Dataset excerpts
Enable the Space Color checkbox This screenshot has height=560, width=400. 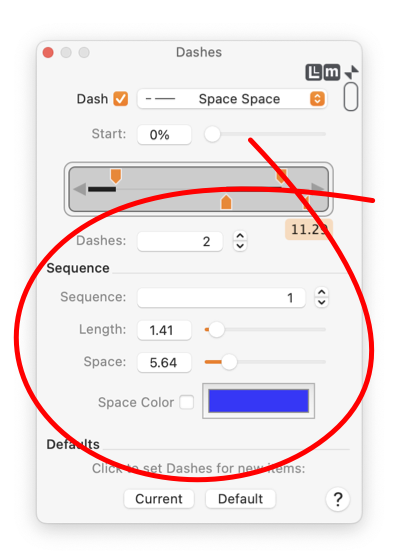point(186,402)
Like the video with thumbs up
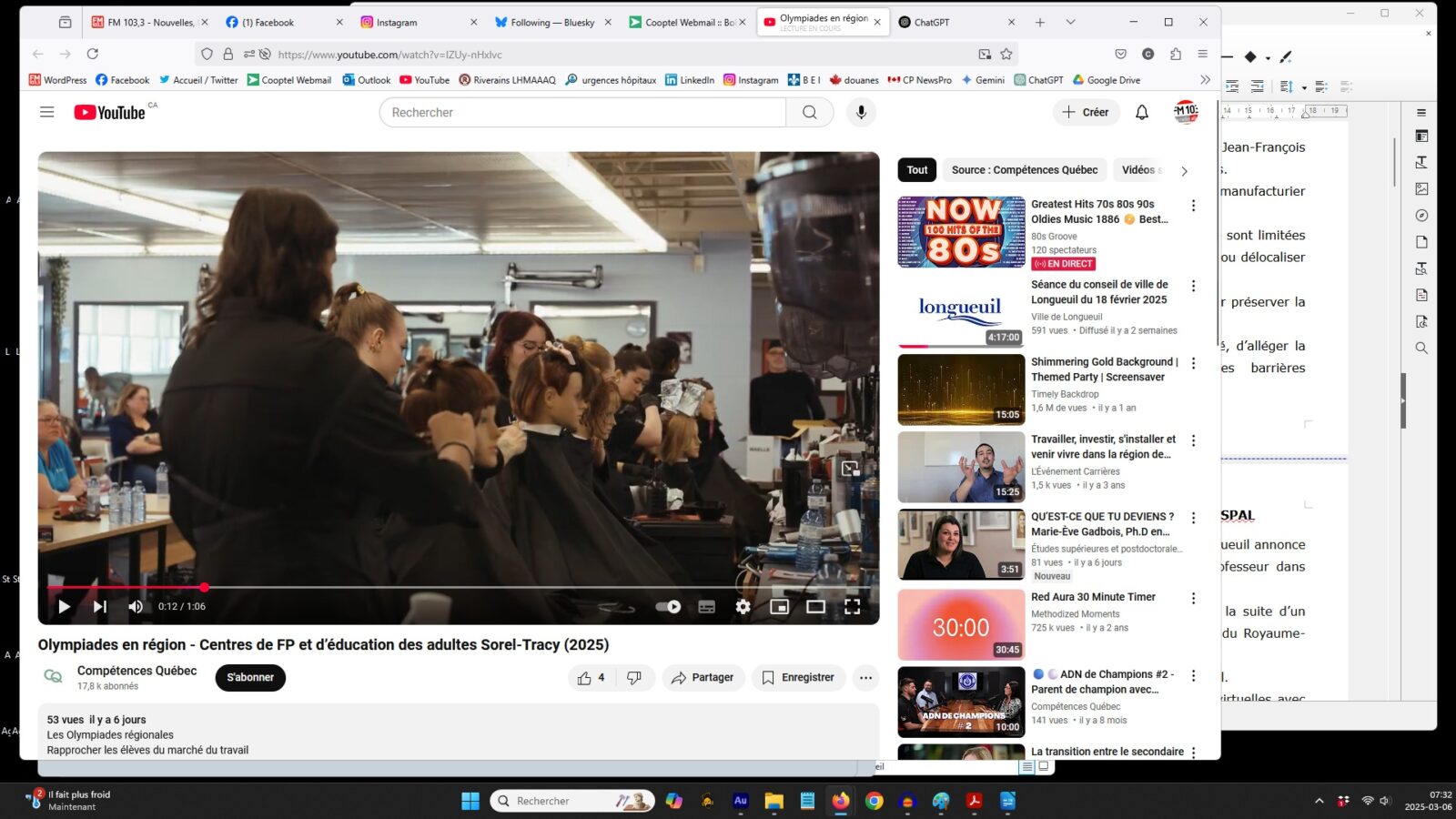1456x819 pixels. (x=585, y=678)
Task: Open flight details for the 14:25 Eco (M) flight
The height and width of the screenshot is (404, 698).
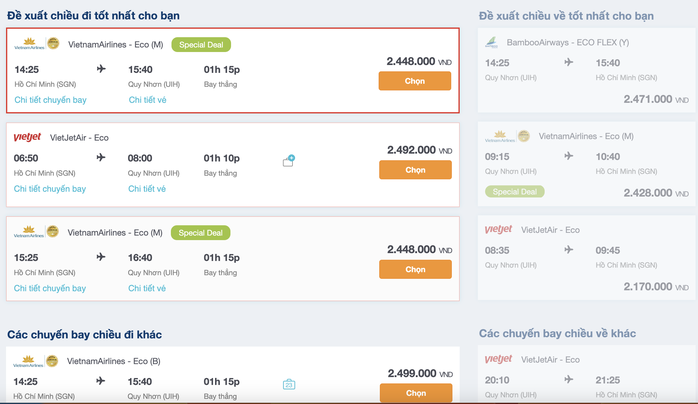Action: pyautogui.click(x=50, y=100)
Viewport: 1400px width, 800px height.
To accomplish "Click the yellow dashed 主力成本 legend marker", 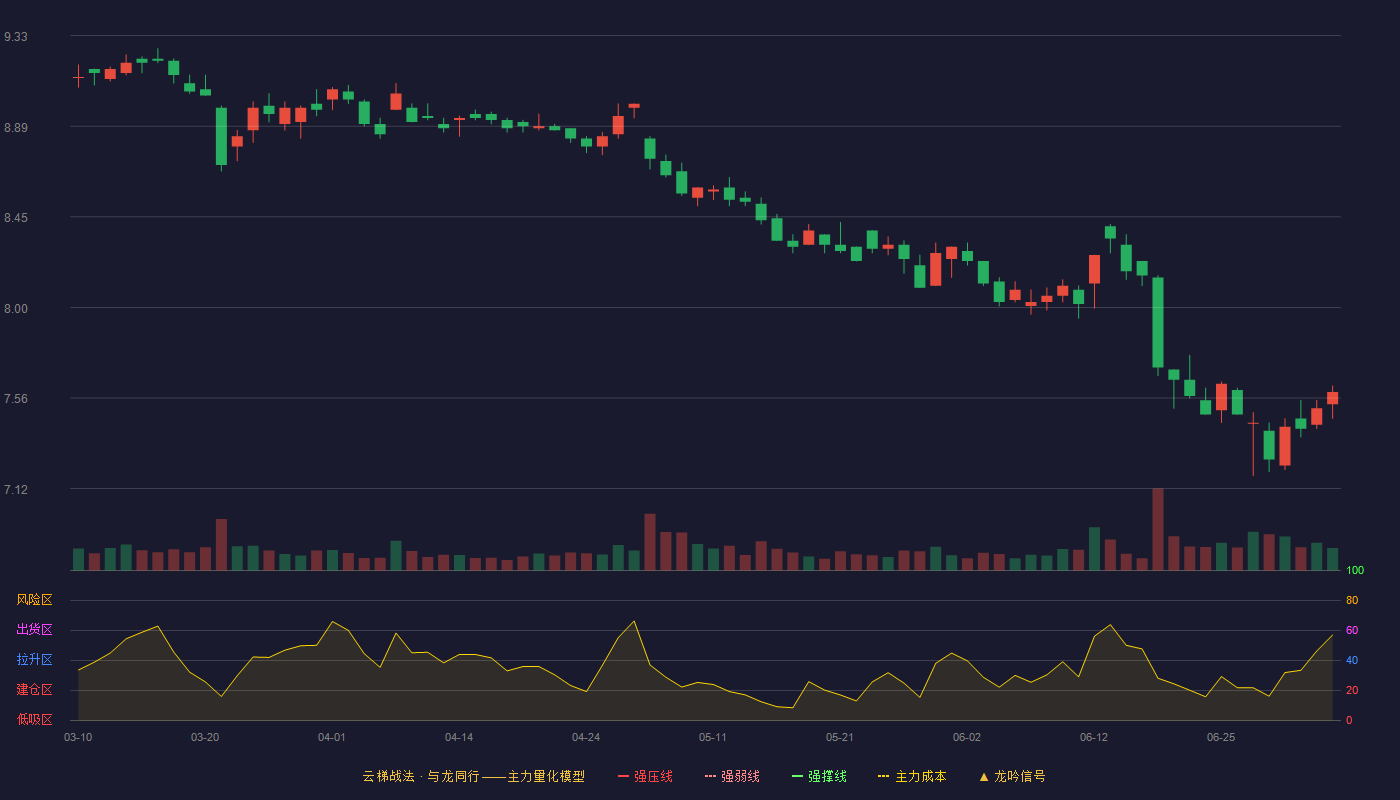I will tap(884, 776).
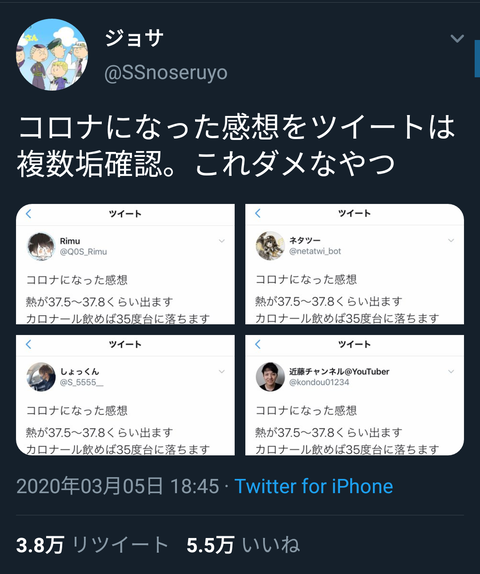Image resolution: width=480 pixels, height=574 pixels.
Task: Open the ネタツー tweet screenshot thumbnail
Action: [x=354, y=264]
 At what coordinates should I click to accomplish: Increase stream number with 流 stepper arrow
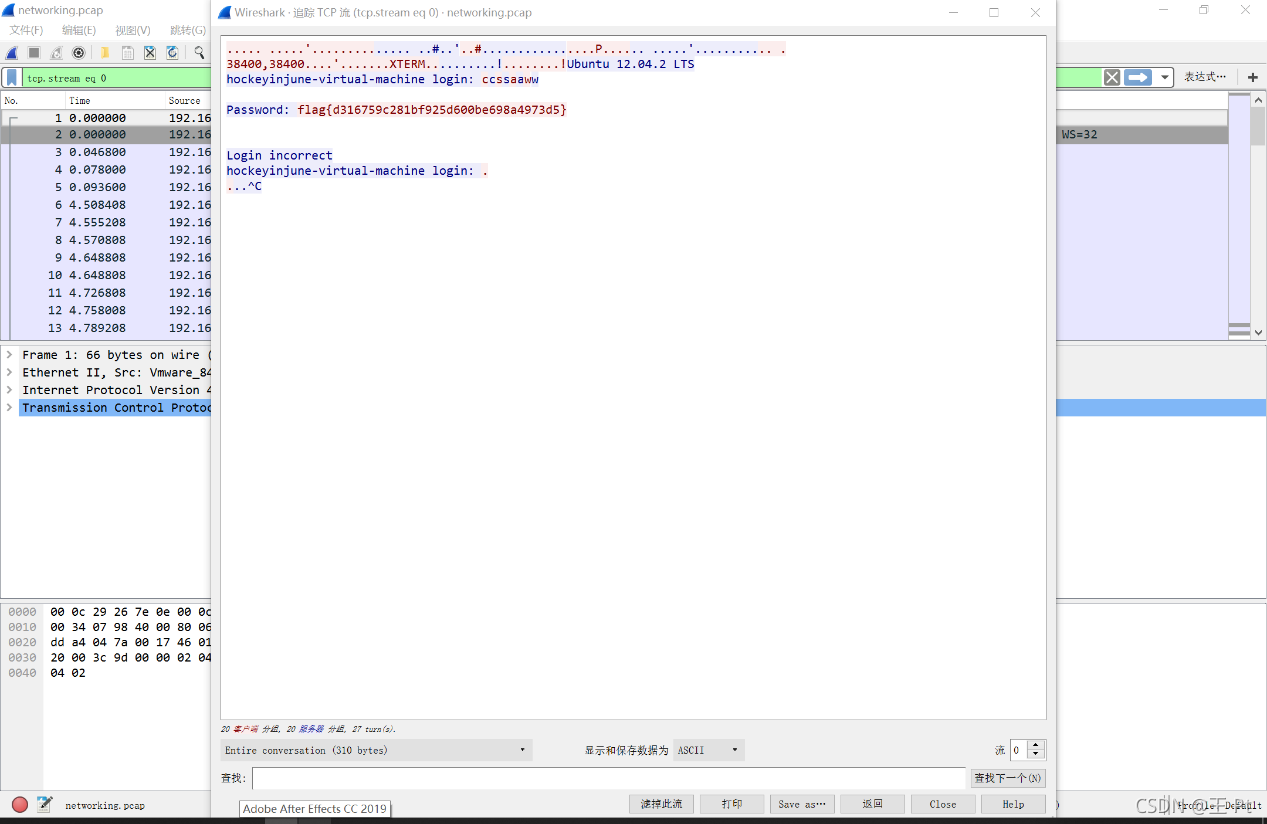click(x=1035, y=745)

**WHAT THIS TASK INVOLVES:** Return only the part above that opens with the line containing "Like the video with thumbs up" and closes with the line containing "Viewport: 1400px width, 800px height.", exactly and with both ends, skipping the pictures.

**SOLUTION TO THIS PROBLEM:**
Like the video with thumbs up
1456x819 pixels. (x=585, y=678)
Task: Open flight details for the 14:25 Eco (M) flight
The height and width of the screenshot is (404, 698).
Action: pyautogui.click(x=50, y=100)
Viewport: 1400px width, 800px height.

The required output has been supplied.